Quipt Home Medical Responds to Kanen Wealth Management
CINCINNATI, Jan. 31, 2025 (GLOBE NEWSWIRE) -- Quipt Home Medical Corp. (the 'Company') (NASDAQ: QIPT) (TSX: QIPT), a U.S. based home medical equipment provider, focused on end-to-end respiratory care, acknowledges receipt of a notice from Philotimo Fund, LP, an entity affiliated with Kanen Wealth Management, LLC and David L. Kanen ('KWM'), purporting to provide notice of its intent to solicit proxies in support of four director candidates to the Company's Board of Directors (the 'Board') in opposition to the Company's four director candidates to the Board.

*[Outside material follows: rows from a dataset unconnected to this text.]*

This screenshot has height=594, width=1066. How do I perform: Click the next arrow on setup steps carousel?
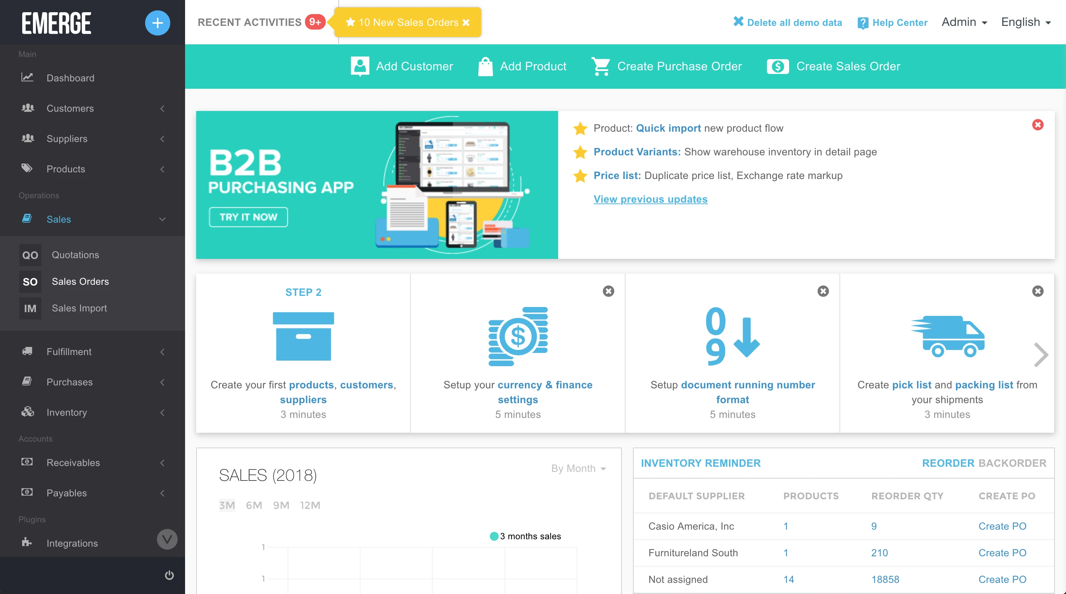[1040, 354]
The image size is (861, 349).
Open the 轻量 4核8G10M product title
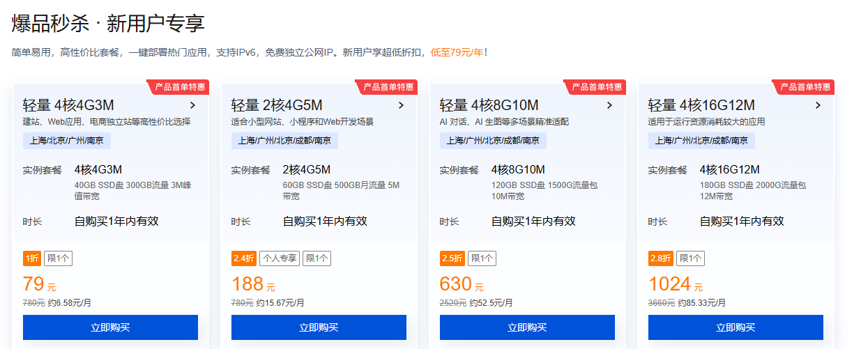tap(489, 106)
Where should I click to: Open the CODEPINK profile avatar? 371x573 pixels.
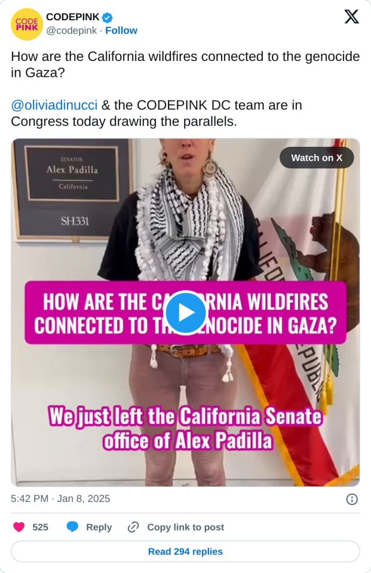(x=27, y=24)
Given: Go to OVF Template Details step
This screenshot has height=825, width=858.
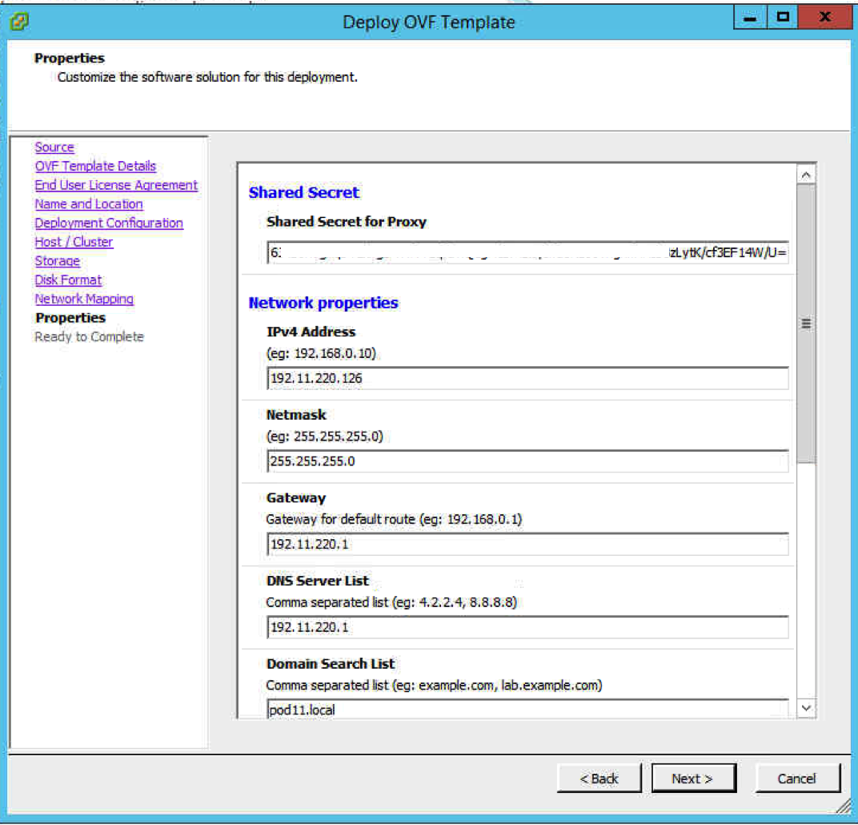Looking at the screenshot, I should pos(95,166).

The Company remains steadfast in its mission to deliver long-term value to all shareholders. As part of the Company's ongoing commitment to corporate governance, the Board and the Nominating and Corporate Governance Committee of the Board will thoroughly review and evaluate KWM's notice and any additional requests for compliance with its established procedures under the Company's Articles and all applicable laws.
'Our priority has always been to execute on our strategic growth plan ensuring we position the Company for long term success and adhere to the highest standards of corporate governance,' stated Mark Greenberg, Lead Independent Director of Board of the Company. 'The Company has delivered consistent financial and operational performance in the midst of a challenged industry environment, and we believe our disciplined approach has positioned us to generate sustainable value for all stakeholders. We continue to evaluate and pursue avenues in which we can increase shareholder value, and we will not be distracted from achieving our long-term goals.'
The Company regularly engages with its shareholders and values constructive feedback aimed at strengthening the Company's performance. We take these engagements seriously and maintain open lines of communication to ensure that shareholder perspectives are heard.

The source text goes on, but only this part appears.